BRIEF
Start at the line below containing "This screenshot has width=819, height=1456." and stop at the line containing "Task: Open the 원지동 CCTV thumbnail". Repeat every line of that stretch exactly, and nothing outside it.
RECORD EXCERPTS: Begin
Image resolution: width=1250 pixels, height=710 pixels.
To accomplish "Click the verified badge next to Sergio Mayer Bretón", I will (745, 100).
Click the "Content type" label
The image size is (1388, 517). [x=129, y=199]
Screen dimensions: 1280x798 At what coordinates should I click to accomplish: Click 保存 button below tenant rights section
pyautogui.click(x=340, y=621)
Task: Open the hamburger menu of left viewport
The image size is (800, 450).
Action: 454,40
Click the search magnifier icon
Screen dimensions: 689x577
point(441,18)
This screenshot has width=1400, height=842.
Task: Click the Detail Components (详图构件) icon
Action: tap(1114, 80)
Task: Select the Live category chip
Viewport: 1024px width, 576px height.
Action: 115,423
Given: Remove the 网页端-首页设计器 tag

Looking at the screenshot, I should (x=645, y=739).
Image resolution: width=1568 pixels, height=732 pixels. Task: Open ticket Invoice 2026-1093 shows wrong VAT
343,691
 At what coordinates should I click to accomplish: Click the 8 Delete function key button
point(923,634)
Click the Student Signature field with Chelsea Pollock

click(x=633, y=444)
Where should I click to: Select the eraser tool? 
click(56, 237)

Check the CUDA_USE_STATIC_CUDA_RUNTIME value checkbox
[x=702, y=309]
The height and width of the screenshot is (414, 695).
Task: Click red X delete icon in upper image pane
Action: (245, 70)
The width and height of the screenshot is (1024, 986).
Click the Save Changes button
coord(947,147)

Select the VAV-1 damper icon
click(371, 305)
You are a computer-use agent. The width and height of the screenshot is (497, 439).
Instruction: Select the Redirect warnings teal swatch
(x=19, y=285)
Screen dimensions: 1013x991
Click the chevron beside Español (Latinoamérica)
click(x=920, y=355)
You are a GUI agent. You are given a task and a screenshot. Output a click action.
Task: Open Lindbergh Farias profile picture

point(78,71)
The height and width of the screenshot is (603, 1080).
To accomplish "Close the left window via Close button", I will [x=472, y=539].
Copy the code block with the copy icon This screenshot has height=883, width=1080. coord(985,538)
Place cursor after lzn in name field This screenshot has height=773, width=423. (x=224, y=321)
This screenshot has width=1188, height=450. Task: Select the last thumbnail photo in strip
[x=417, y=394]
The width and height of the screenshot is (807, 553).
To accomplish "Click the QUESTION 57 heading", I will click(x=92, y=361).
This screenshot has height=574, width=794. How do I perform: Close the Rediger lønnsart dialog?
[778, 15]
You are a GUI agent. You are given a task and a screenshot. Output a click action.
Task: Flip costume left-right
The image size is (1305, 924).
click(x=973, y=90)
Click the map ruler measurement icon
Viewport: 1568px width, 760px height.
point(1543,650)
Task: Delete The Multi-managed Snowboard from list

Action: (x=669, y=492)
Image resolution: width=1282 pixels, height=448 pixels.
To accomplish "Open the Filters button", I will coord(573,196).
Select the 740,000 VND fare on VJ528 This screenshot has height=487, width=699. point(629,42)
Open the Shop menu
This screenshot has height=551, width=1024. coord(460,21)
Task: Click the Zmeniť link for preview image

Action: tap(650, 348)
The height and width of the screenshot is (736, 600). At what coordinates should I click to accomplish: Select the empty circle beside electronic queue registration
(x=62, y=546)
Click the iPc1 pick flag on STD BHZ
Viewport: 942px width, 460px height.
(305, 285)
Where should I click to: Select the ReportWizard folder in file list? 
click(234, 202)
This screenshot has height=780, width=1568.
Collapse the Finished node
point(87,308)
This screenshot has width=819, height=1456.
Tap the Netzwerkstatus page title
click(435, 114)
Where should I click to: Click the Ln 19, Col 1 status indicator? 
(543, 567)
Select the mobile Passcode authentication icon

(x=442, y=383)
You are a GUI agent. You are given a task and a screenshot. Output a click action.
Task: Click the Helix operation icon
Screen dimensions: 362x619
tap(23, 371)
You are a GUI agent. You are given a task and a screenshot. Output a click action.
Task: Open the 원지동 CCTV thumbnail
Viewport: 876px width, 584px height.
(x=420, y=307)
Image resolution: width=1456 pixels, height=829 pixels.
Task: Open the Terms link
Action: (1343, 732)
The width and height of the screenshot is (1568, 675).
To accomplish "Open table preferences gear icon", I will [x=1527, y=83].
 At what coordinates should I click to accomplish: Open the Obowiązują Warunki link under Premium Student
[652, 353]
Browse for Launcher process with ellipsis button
RECORD EXCERPTS: End
YOUR RESPONSE
This screenshot has width=819, height=1456.
Tap the Netzwerkstatus page title
click(435, 114)
Where should I click to: Click the Ln 19, Col 1 status indicator? 
(543, 567)
Select the mobile Passcode authentication icon

(x=442, y=383)
You are a GUI agent. You are given a task and a screenshot. Output a click action.
Task: Click the Helix operation icon
Screen dimensions: 362x619
tap(23, 371)
You are a GUI agent. You are given a task and a screenshot. Output a click action.
Task: Open the 원지동 CCTV thumbnail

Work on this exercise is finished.